Could you write out exactly, and only, the lines from the one containing "Instruction: Select the" through the last line of the data, leaving out all pictures?
╭──
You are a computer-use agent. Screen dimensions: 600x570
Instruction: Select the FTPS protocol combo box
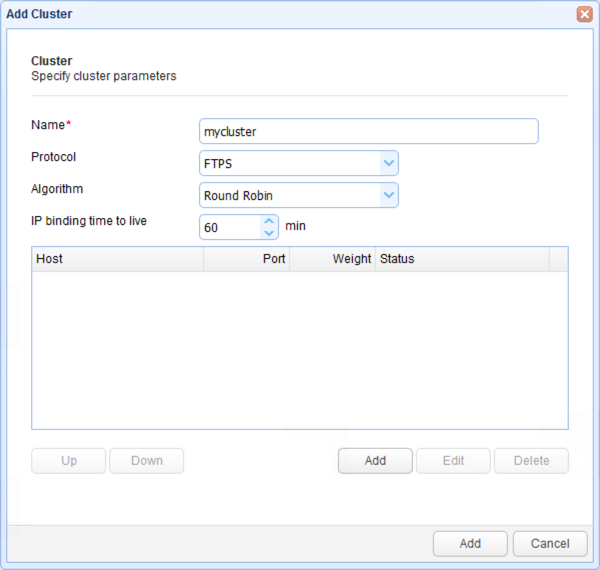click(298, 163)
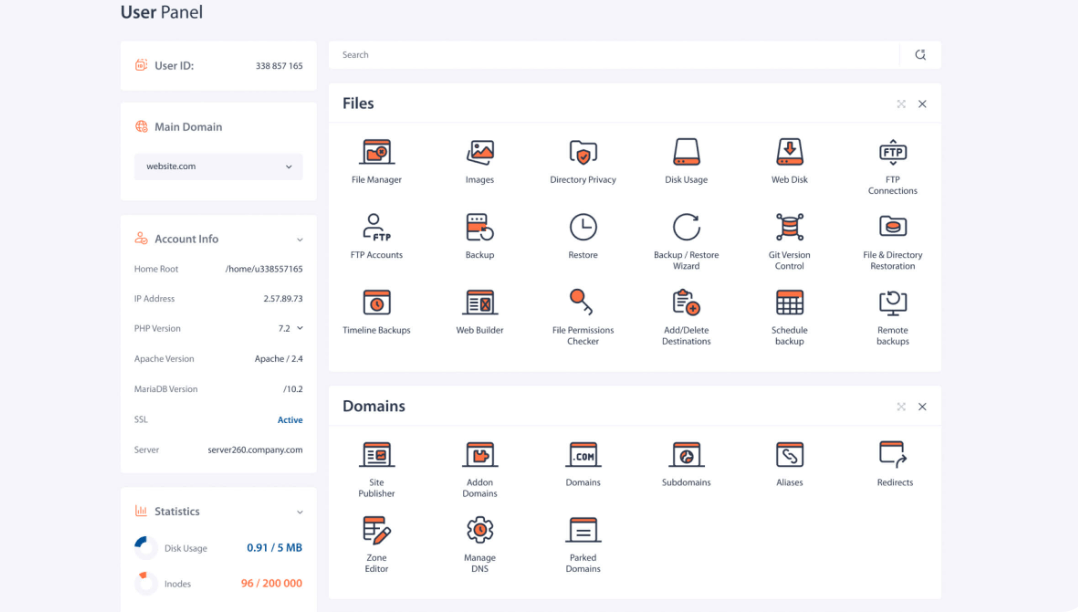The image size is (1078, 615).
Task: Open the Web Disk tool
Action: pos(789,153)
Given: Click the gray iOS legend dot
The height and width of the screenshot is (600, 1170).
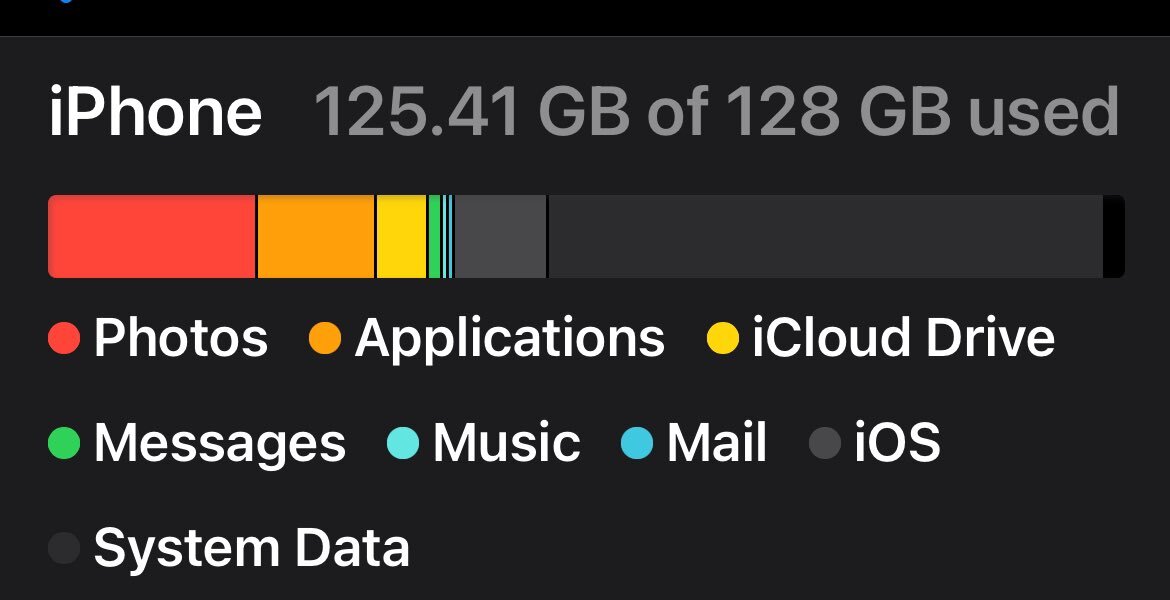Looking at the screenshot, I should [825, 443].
╰──
* Response to this exercise
Instruction: Select the FTPS protocol combo box
click(298, 163)
The image size is (1078, 615).
Task: Open the Web Disk tool
Action: pos(789,153)
Given: Click the gray iOS legend dot
The height and width of the screenshot is (600, 1170).
Looking at the screenshot, I should [825, 443].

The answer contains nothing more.